The industry was almost dead until the end of the last decade when a new form of music use was born — streaming, which was faster, more innovative and easier to handle. Spotify, Deezer and YouTube brought about a resurrection of the music business and are now the top market players in terms of user bases and revenues.

The end of CDs and LPs?

According to the Music Consumer Insight Report 2018, 86% of people worldwide use streaming services to listen to music. It's clear that the era of physical recording media is drawing to an end. But does that mean that the music industry will in the future solely rely on current streaming models?

"If you look at what's moved the world of music use in the past 20 years, you can hardly expect music streaming to be the end of it all," says Florian Drücke, who heads Germany's Federal Music Industry Association (BVMI).

There can be no denying that audio streaming is people's most popular way of listening to music globally, with a worldwide user base of 255 million. CDs and LPs are facing extinction.

Spotify logo on a smartphone

No smartphone comes without music streaming apps nowadays. Spotify and Amazon Music are bound to be among them

Only recently, Swedish streaming service Spotify announced it had reached a base of 100 million premium-service subscribers, talking about "an important milestone." Nonetheless, the company is still in the red despite revenues of $1 billion (€890 million) per month.

But when the market leaders reach impressive milestones and are still having problems turning a profit, what does that mean for the future?

No lack of competitors

Amazon could soon offer an alternative to fee-based streaming. The company is obviously planning to launch an ad-financed streaming service that can be activated by the user though the firm's own voice assistant Alexa.

But Florian Drücke doubts whether this might be a real threat to fee-based streaming models. "In 2018, 21% of Germans had a premium subscription, while only 11% used ad-financed services," he notes. Free services, he argues, are viewed as a complementary offer and not so much as fierce competition.

Austrian music industry researcher Peter Tschmuck sees services like Amazon Music having an advantage in the end, because they are integrated in large corporate structures. In his opinion, such providers can build up their services on top of a well-functioning system.

This means that Spotify will be up against the likes of Amazon, Apple and Google as the latter "are not dependent on revenues from the music streaming business exclusively." In other words, those giants could influence our music taste considerably in the not-too-distant future.

"It's not a given that Spotify will remain the market leader," says Tschmuck, noting that it's a standalone streaming service that hasn't turned a profit yet.

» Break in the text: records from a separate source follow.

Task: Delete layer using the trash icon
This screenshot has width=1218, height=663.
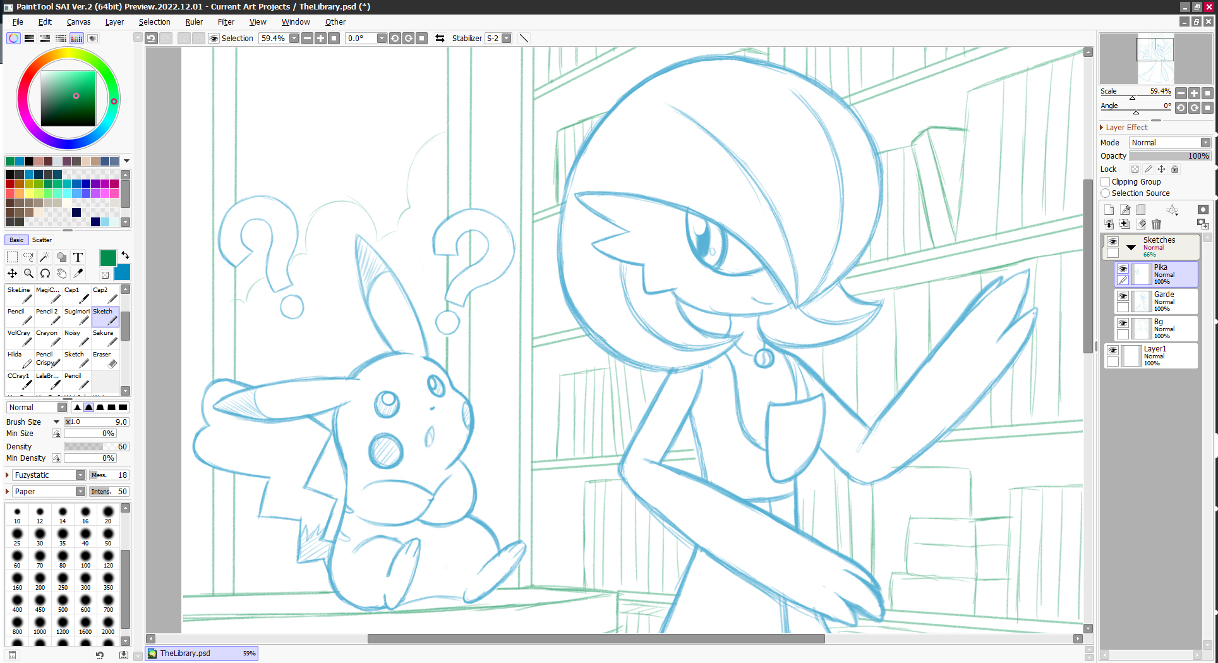Action: click(x=1156, y=224)
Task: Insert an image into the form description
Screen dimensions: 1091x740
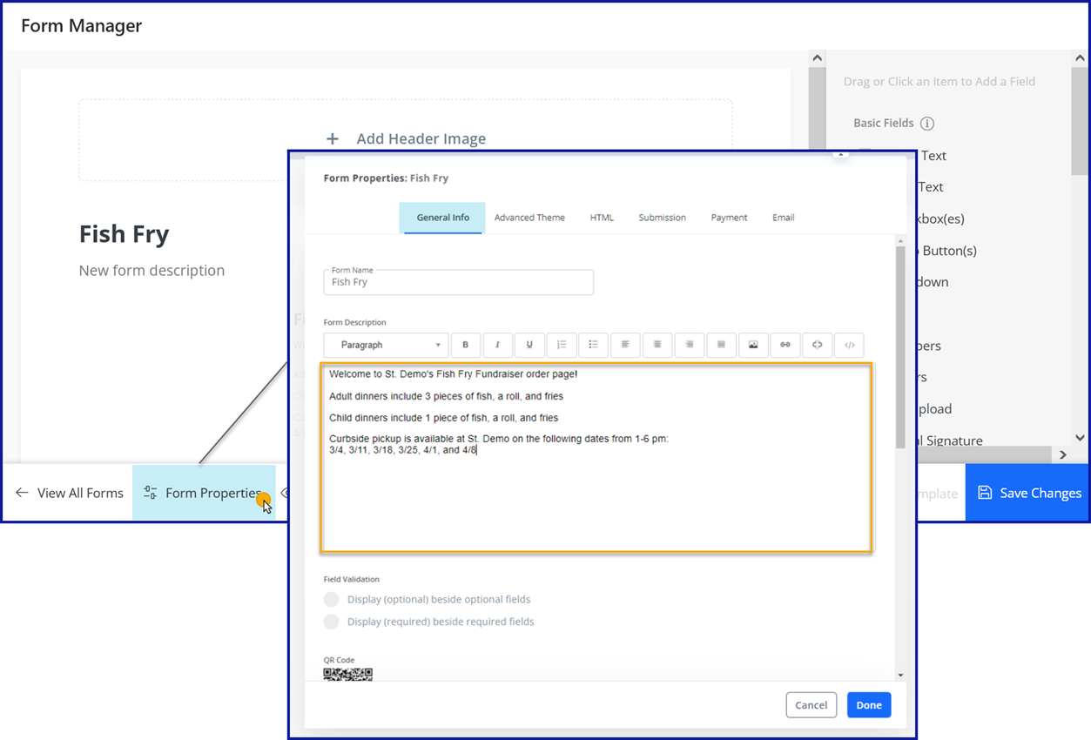Action: click(753, 345)
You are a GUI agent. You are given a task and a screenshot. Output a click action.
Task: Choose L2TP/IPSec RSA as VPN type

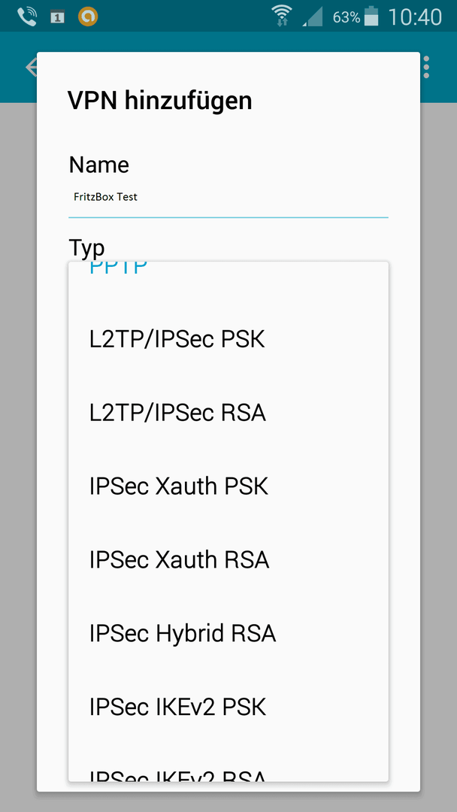click(x=229, y=414)
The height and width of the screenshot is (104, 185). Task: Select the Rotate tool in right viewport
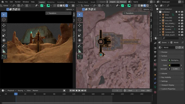[80, 30]
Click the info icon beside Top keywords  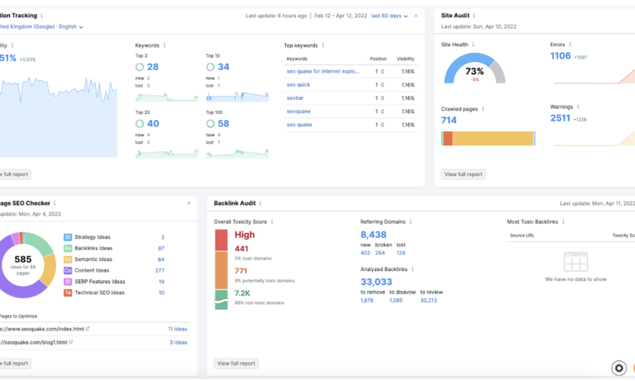[322, 45]
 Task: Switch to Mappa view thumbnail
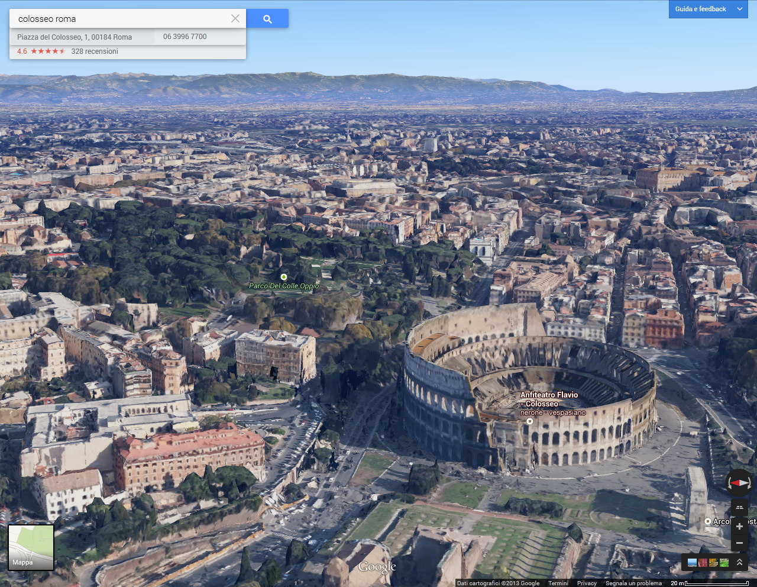tap(31, 547)
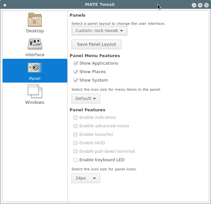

He expects the market to consolidate, producing a few victims among standalone services.

YouTube streaming button

YouTube's streaming service has won over many music lovers and is feared by many rivals

What about YouTube?

YouTube's free music streaming service is still very popular among users. "According to the International Federation of the Phonographic Industry (IFPI), YouTube's free-of-charge offer has played no small role for a third of those polled not to sign any subscription-based contracts," says Drücke. YouTube itself can't complain about ad-related income and is believed to pay less to artists than other streaming services.

And then there's what people have come to call streamripping. Some 38% of listeners are engaged in illegal music downloads, which of course is a tragedy for legal streaming services and artists not getting any royalties.

The 'streaming economy'

Be that as it may, audio streaming looks set to dominate the music industry for some time to come, given that half of the total revenues secured by the industry are already generated by streaming-related businesses. Peter Tschmuck has no doubt that "we're on the way toward a streaming economy," where CD players and record players can be scrapped.

Streaming has breathed new life into the music industry, giving even relatively unknown musicians the chance to make a buck without a contract with a record label.